WASHINGTON (Reuters) - Samantha Power, who won a Pulitzer Prize for her study of U.S. failure to prevent genocide and is seen as an advocate of an activist U.S. foreign policy, would get a bigger platform for her views as U.S. ambassador to the United Nations.
The former journalist, Harvard University professor and White House national security staffer was chosen on Wednesday to serve in the high-profile post as U.S. President Barack Obama weighs whether to do more to end Syria’s civil war.
As a journalist in the 1990s, Power witnessed the Bosnian war and is best known for her book “A Problem from Hell: America and the Age of Genocide,” which chronicles the U.S. failure to stop genocide in a series of cases during the 20th century.
There is a widespread view that Power, a long-standing friend of Obama, may advocate a more activist U.S. foreign policy, but Senate aides and analysts said her stance on Syria’s more than two-year civil war was not clear.
At least 80,000 people have been killed in fighting between forces backing President Bashar al-Assad and rebels seeking to oust him. But the violence does not so far meet the definition of genocide as the “intent to destroy, in whole or in part, a national, ethnical, racial or religious group, as such.”
The violence, however, has taken on a more sectarian cast as increasing numbers of Shi’ite Lebanese Hezbollah forces supporting Assad fight against mostly Sunni Muslim rebels. Assad is a member of the minority Alawite sect, an offshoot of Shi’ite Islam.
“My impression from her public statements is that she would be a proponent of not standing idly by, but that still leaves a wide ambit for action,” said Jon Alterman of the Center for Strategic and International Studies think tank.
Power made reference to her time in Bosnia, and the failures of the U.N. system, when Obama announced her nomination, and his choice of Susan Rice to serve as his national security adviser.
“I have seen U.N. aid workers enduring shellfire to deliver food to the people of Sudan. Yet I’ve also see U.N. peace keepers fail to protect the people of Bosnia,” Power said in the White House Rose Garden.
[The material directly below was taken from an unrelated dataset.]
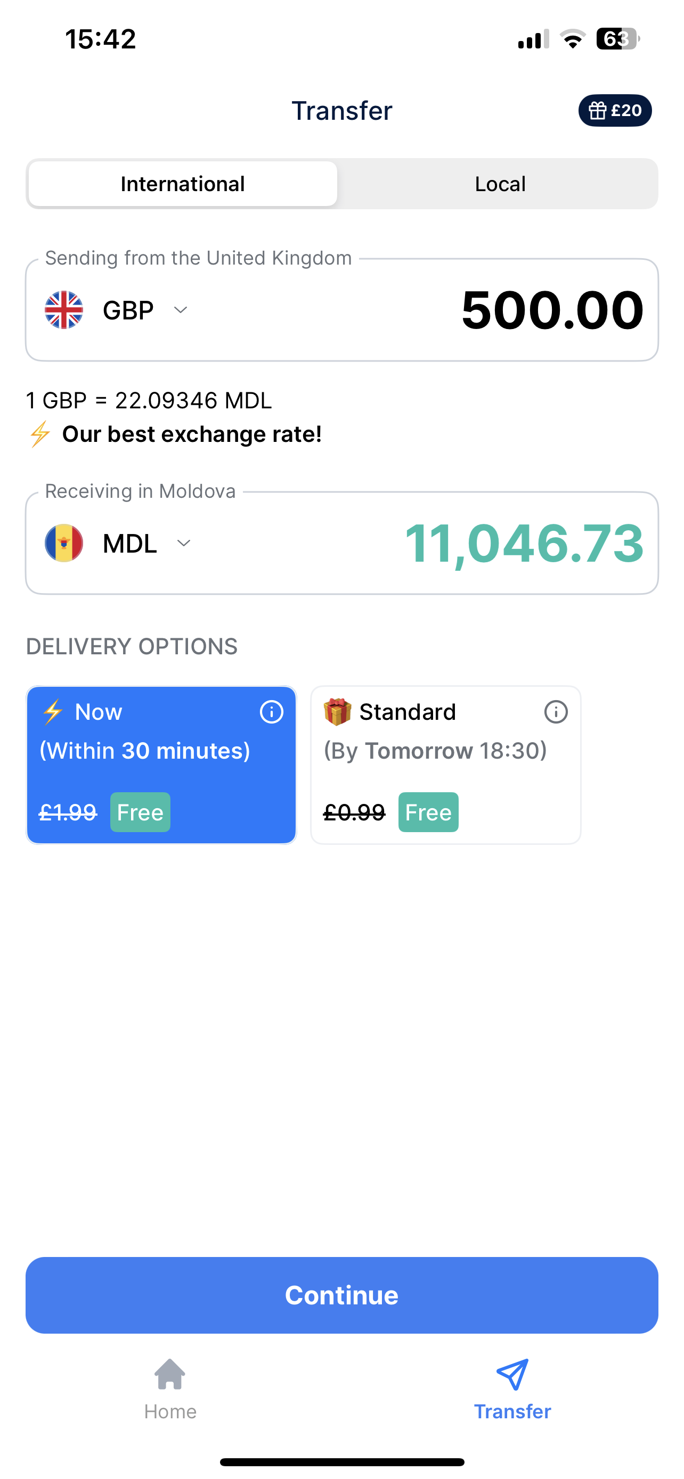Open info for the Now delivery option
Image resolution: width=684 pixels, height=1479 pixels.
tap(271, 712)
The United Nations has done little to stop the violence in Syria because of divisions on the Security Council, where Russia and China have refused to consider sanctions on Assad’s government, vetoing three resolutions condemning his crackdown.
Obama has been reluctant to see the United States get dragged into the conflict though he has begun this year to give nonlethal aid to the Syrian opposition and its military arm.
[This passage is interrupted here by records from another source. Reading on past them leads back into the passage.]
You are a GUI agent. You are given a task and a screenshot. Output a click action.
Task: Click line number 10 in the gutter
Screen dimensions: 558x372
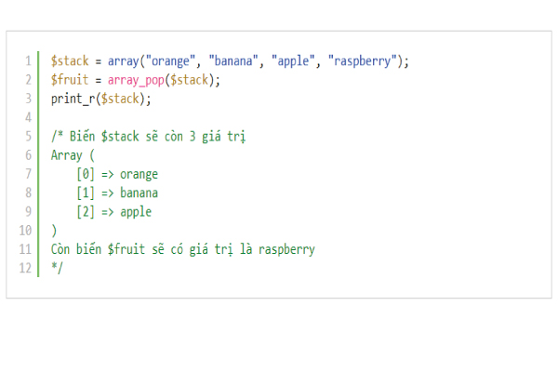(x=26, y=231)
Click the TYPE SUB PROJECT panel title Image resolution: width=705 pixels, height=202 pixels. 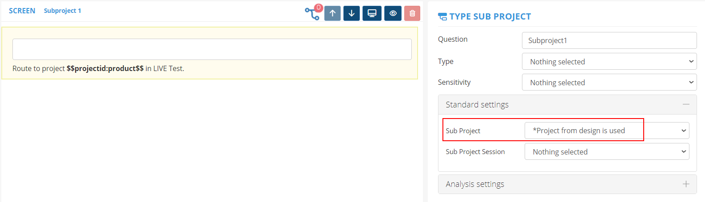click(x=490, y=17)
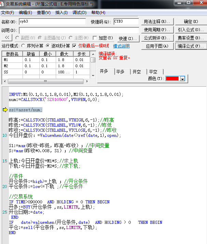Switch to the 平多 tab
This screenshot has height=244, width=207.
[x=120, y=72]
It was not immediately clear whether Power, who was forced to leave Obama’s 2008 presidential campaign after she called his Democratic rival Hillary Clinton “a monster,” will have trouble winning Senate confirmation for the position.
She received a quick declaration of support from Republican Senator John McCain, who issued a statement saying “she is well-qualified for this important position and (I) hope the Senate will move forward on her nomination as soon as possible.”
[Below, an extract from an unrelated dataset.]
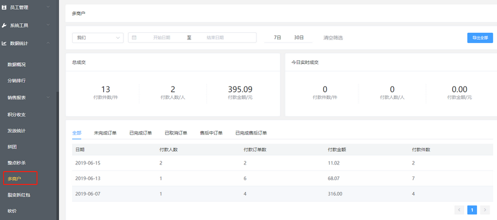Click the 开始日期 start date field
This screenshot has height=220, width=497.
162,38
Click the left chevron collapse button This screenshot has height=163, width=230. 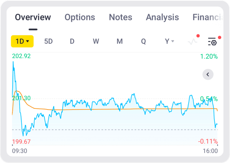208,75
A Senate Democratic foreign policy aide said he did not view Power’s “monster” comment about Clinton disqualifying, saying that the two women had long since made their peace, and said it was very hard to predict how Republicans might react.
“People generally regard her as very smart, hard-working, a creative thinker who consults and listens but is not afraid to challenge the status quo and stand up for principle,” said the aide. “But in this day and age there are some who simply want to make life difficult for the president, and they might see that (holding up her nomination) as one way to do that.”
In a central point of “A Problem from Hell,” Power argues that the United States did not stop genocide in the last century ultimately reflected the priorities of the U.S. body politic.
“This country’s consistent policy of nonintervention in the face of genocide offers sad testimony not to a broken American political system but to one that is ruthlessly effective,” she wrote. “No U.S. president has ever made genocide prevention a priority, and no U.S. president has ever suffered politically for his indifference to its occurrence. It is thus no coincidence that genocide rages on,” Power added.
Power’s return to government service would be a comeback after having left the White House earlier this year as senior director for multilateral affairs and human rights on the national security staff.
While that job was relatively low profile, Power was widely reported to have argued for the U.S. decision to intervene militarily in 2011 to support the rebels who eventually toppled long-time Libyan leader Muammar Gaddafi.
Power is married to legal scholar Cass Sunstein, who until last year headed the White House Office of Information and Regulatory Affairs. He was a friend of Obama dating back to their days on the University of Chicago Law School faculty.